Wesbury’s central argument is that the Federal Reserve’s decision to engage in quantitative easing beginning in 2008, and to continue and expand that policy through the COVID period and beyond, has tripled the United States money supply since the financial crisis. Of every hundred dollars currently in circulation, sixty-seven were created in the last eighteen years and thirty-three in all the years before that. When you triple the money supply, he said, everyone who owns assets, homes, businesses, investment portfolios, wins dramatically because the nominal value of those assets rises commensurately. Everyone who does not own assets and is living on wages and savings pays through inflation without receiving the offsetting asset appreciation that makes the inflation bearable for the ownership class. The result is a chasm between generations and between wealth levels that has nothing to do with capitalism in any honest sense and everything to do with a deliberate policy choice made by unelected central bankers.

He said seventy-five percent of New York City voters between eighteen and twenty-nine voted for Mamdani, and that when you understand what the Fed has done to their economic position, their anger is not irrational even if their diagnosis is wrong. They have watched housing become unaffordable, wages stagnate relative to asset prices, and billionaires multiply while their own savings produce nothing. They blame capitalism and the wealthy. The actual culprit is the Federal Reserve. The politicians exploiting that anger, Mamdani foremost among them, are offering a fraudulent explanation of genuine economic pain and proposing solutions that will make everyone poorer while concentrating political power in the hands of those doing the redistributing.

He said the Fed’s claim to political independence is among the more absurd pretensions in American public life. By flooding the system with money and financing five trillion dollars in COVID-era spending at artificially suppressed interest rates, the Fed made possible a fiscal expansion that altered the political landscape in every measurable way, from the inflation that hit in 2021 and 2022 to the inequality that is now driving voters toward socialist candidates in major American cities.
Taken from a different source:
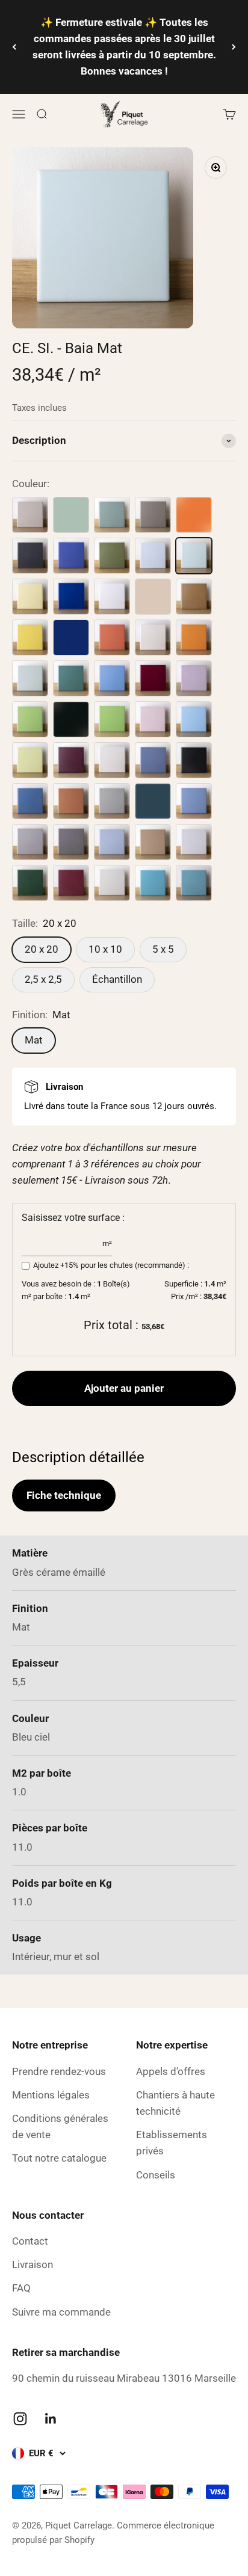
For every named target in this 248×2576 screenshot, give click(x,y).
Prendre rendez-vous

He said if the Fed truly wanted independence, it would have refused to finance the COVID spending binge at zero interest rates. Instead it did the opposite, and the political consequences belong at least partly on its ledger.
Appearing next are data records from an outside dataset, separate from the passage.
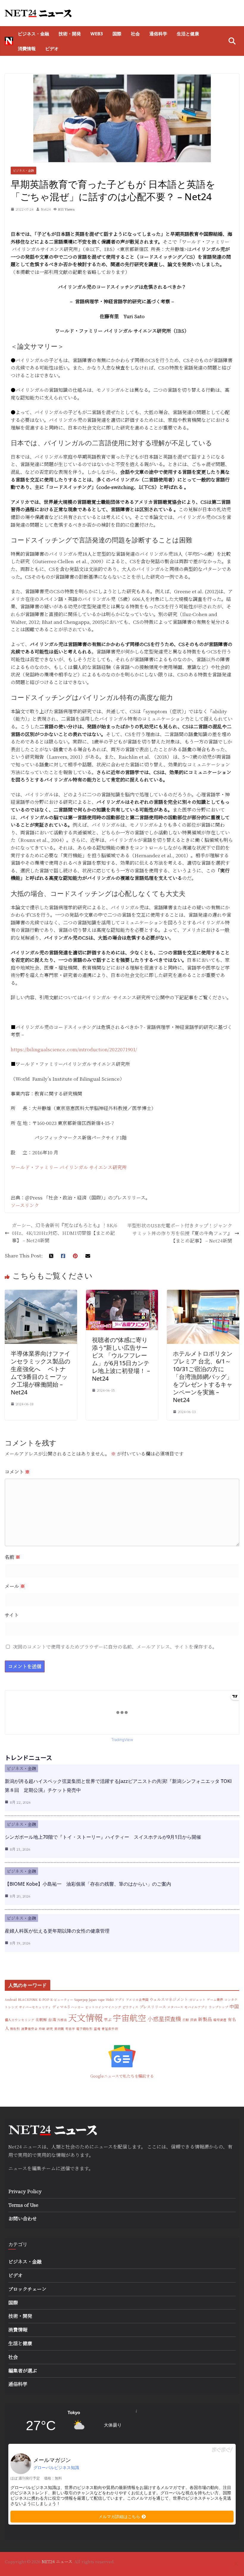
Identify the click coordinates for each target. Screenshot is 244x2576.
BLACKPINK (27, 1999)
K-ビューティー (61, 1999)
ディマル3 (61, 2007)
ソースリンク (25, 1205)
Incoming Fed Chairman Kevin Warsh, who voted for the first round of quantitative easing during the financial crisis and has since expressed reservations about subsequent rounds, is likely to want to shrink the Fed’s balance sheet, Wesbury said, but noted that Powell said similar things intermittently during his tenure without following through. He said the institutional incentive structure at the Fed pushes relentlessly toward a larger balance sheet because managing a larger pool of assets increases the institution’s power and prestige, and that this incentive operates regardless of the economic consequences. Managing eight trillion dollars in assets is more attractive to the people running the institution than managing eight hundred billion, and that preference has real policy consequences that are rarely acknowledged publicly.

On the broader fiscal picture, Wesbury said the United States has not meaningfully reduced the size of government as a share of GDP since the Reagan era, and that the last genuine reversal occurred with the Clinton-era welfare reform driven largely by Newt Gingrich’s House majority. Federal government spending now consumes twenty-four percent of GDP, state and local governments consume another twenty percent, and the compliance costs of federal and state regulation account for approximately seven percent more. Total government extraction from the economy is therefore running at roughly fifty-one percent of everything produced, either through taxation, borrowing, or regulatory compliance costs. He said in that environment housing affordability is not mysterious. When government takes more than half of all production, neither buyers nor builders are left with enough to make the math work at prices ordinary families can sustain. The popular villains, Blackstone, Blackrock, Airbnb, are not irrelevant but they are not the primary cause. The primary cause is that government is consuming half the economy and leaving everyone else to fight over what remains.

He said the deeper political problem is that the free-market argument has ceded the predicate, meaning the foundational economic explanation of how markets actually work and how money printing distorts them, to opponents who win the class envy argument by default when that explanation is not being made. The proposition that Griffin or any other wealthy person is living off value they created rather than wealth extracted from others is correct but requires an argument to sustain it, and that argument begins in schools that are not making it. Without it, the political path of least resistance is always toward the next redistribution scheme, and the politicians who build careers on distributing other people’s earnings eventually capture enough of the electorate to make course correction nearly impossible.